Astronomy and Astrophysics – Astronomy
Scientific paper
May 2007
adsabs.harvard.edu/cgi-bin/nph-data_query?bibcode=2007aas...210.4902o&link_type=abstract
American Astronomical Society Meeting 210, #49.02; Bulletin of the American Astronomical Society, Vol. 39, p.162
Astronomy and Astrophysics
Astronomy
Scientific paper
Coronal mass ejections (CMEs) are expelled from the sun as the result of a magnetohydrodynamic process such as magnetic shear. They can reach speeds up to 2700 km/s, accelerating some fraction of the coronal and solar-wind particles they intercept to high energies by first-order Fermi shock acceleration.
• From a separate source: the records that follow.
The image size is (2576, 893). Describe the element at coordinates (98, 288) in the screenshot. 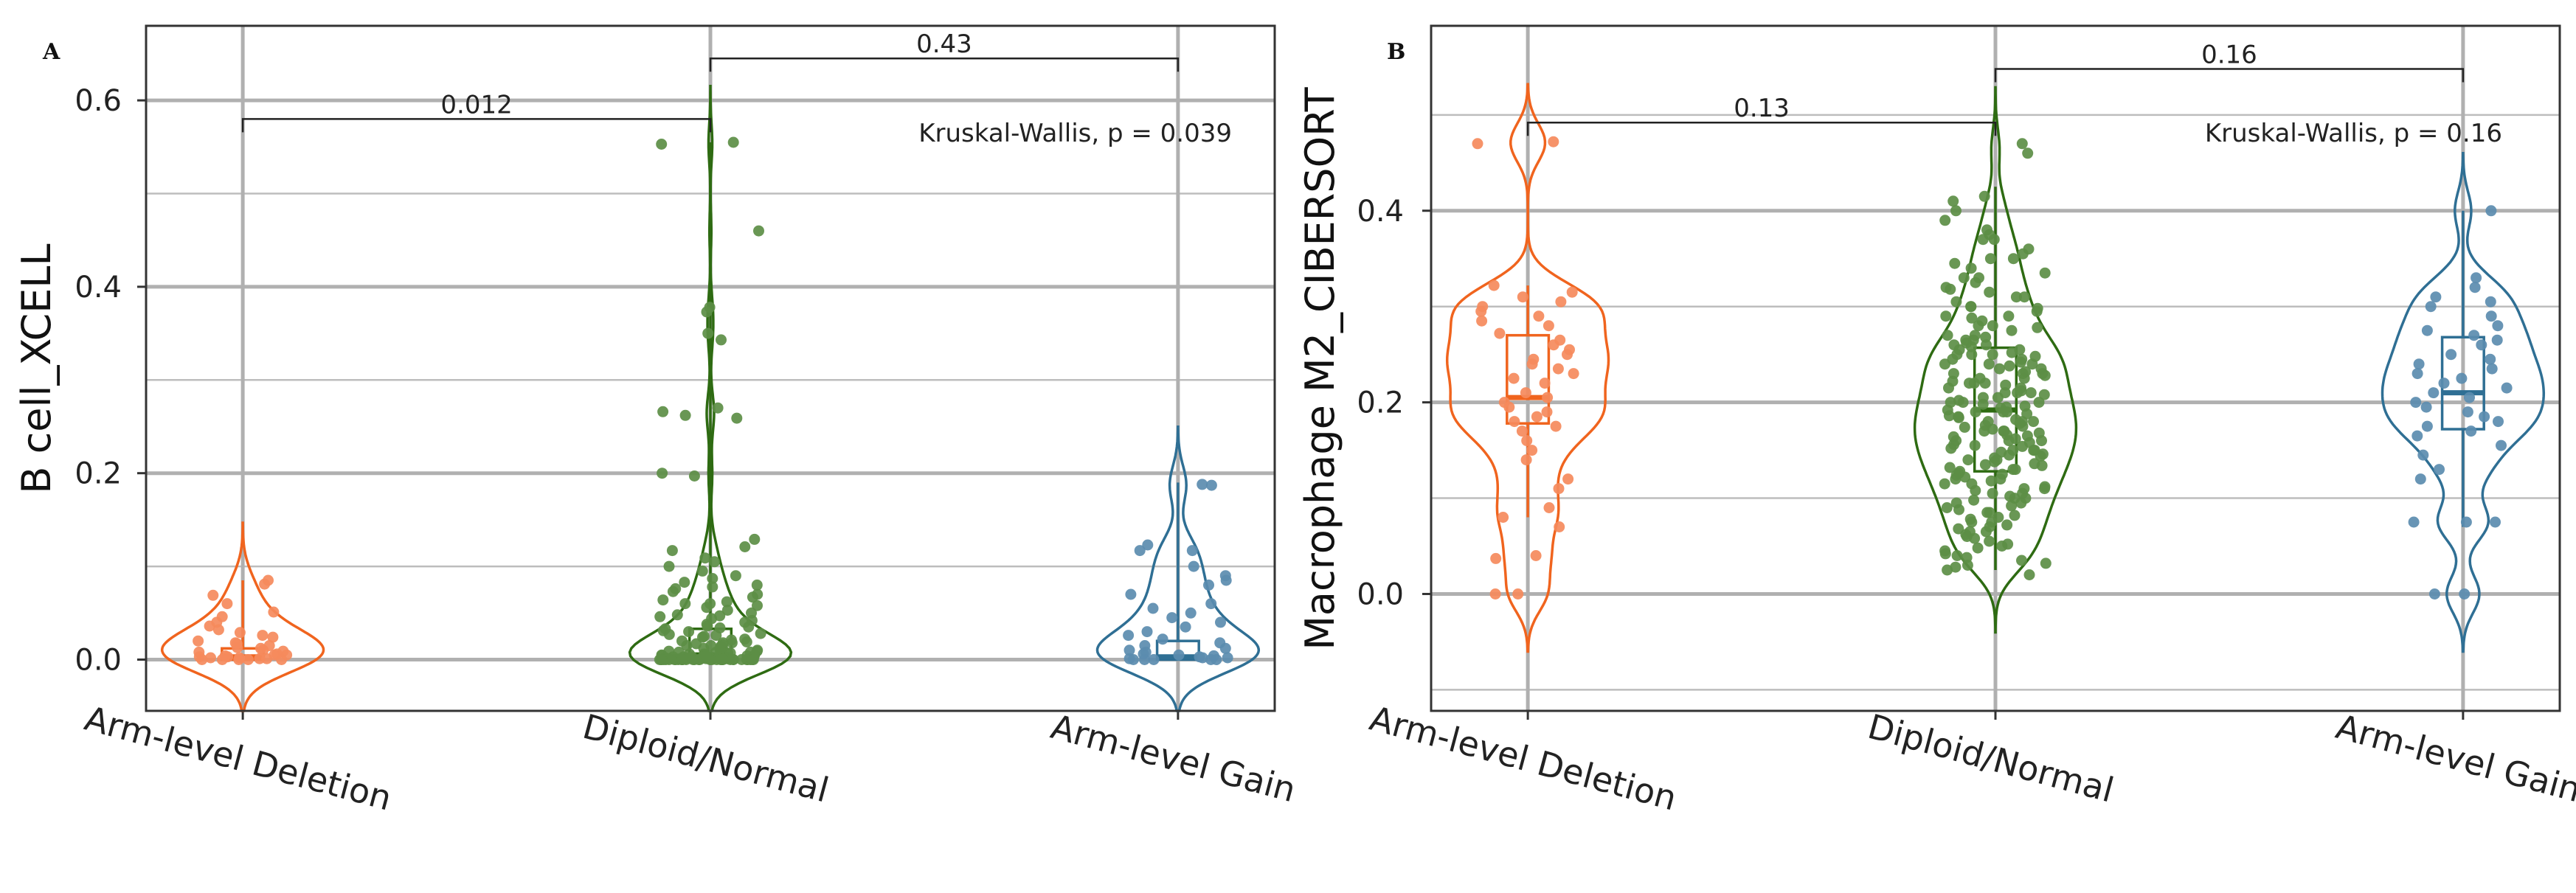

I see `y-tick-label: 0.4` at that location.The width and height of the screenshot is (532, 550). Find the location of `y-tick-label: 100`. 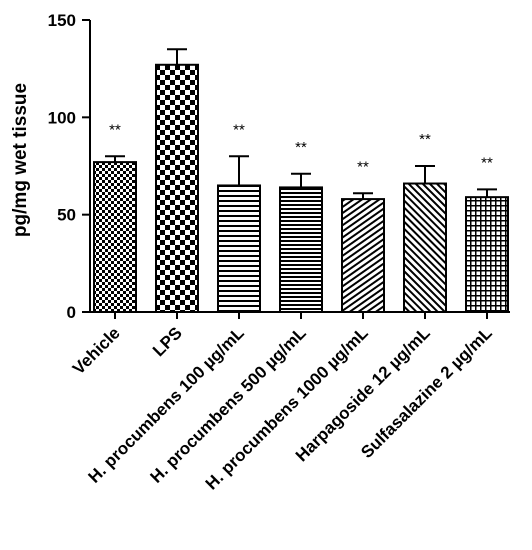

y-tick-label: 100 is located at coordinates (62, 118). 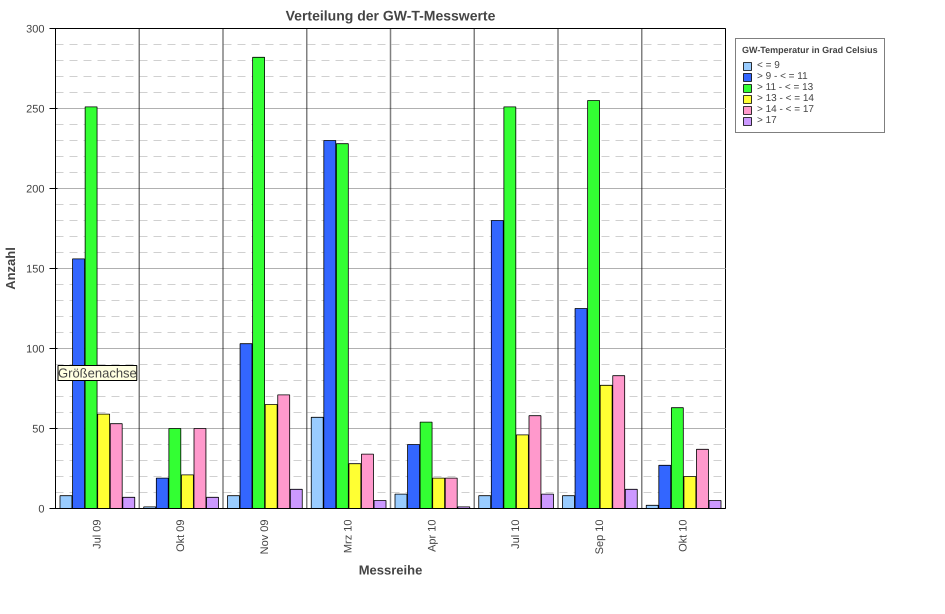 I want to click on x-tick-label: Apr 10, so click(x=432, y=536).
The largest such event of which we have detailed information is the event of September 29-30, known as ground-level event (or enhancement) 42 (GLE 42). The Earth’s atmosphere and magnetosphere protect terrestrial life from dangerous radiation effects, however, such is not the case on the surface of the planet Mars, given its current atmospheric mass of 15 g/cm2, and large solar-particle events, GLEs if they strike the planet Earth, could produce large radiation doses on the Martian surface.
The atmosphere of Mars appears to have lost considerable mass over time. Current escape rates of atmospheric constituents indicate that the Martian atmosphere 3.5 Gy ago had a surface pressure of about 1 bar, or a mass of about 2,600 g/cm2, two and a half times the mass of the current terrestrial atmosphere. Using a modified version of the adjoint Monte Carlo code ATROPOS, radiation doses to a small mass of tissue-equivalent material on the surface of Mars has been calculated on the assumption that 1) a solar-particle event identical to GLE 42 struck the surface, and 2) a solar-particle event the size of the 1859 Carrington event, with the same spectral shapes as GLE 42, struck the surface, as a function of the age of the Martian atmosphere.
In both cases, the CME was assumed to have a radius equal to the sun’s and lie one solar radius outside the sun.. The Martian atmosphere of 3.5 Gy ago offered considerable protection GLE 42 would have deposited less than one mrad, and the Carrington event, as modelled, would have deposited 15 mrad. In the case of the modern Martian atmosphere, GLE would have deposited about 2 krad (20 J/kg of body mass) and the Carrington event would have deposited about 30 krad (300 J/kg of body mass). Repeated events of this magnitude would clearly have a serious effect on life on or near the Martian surface.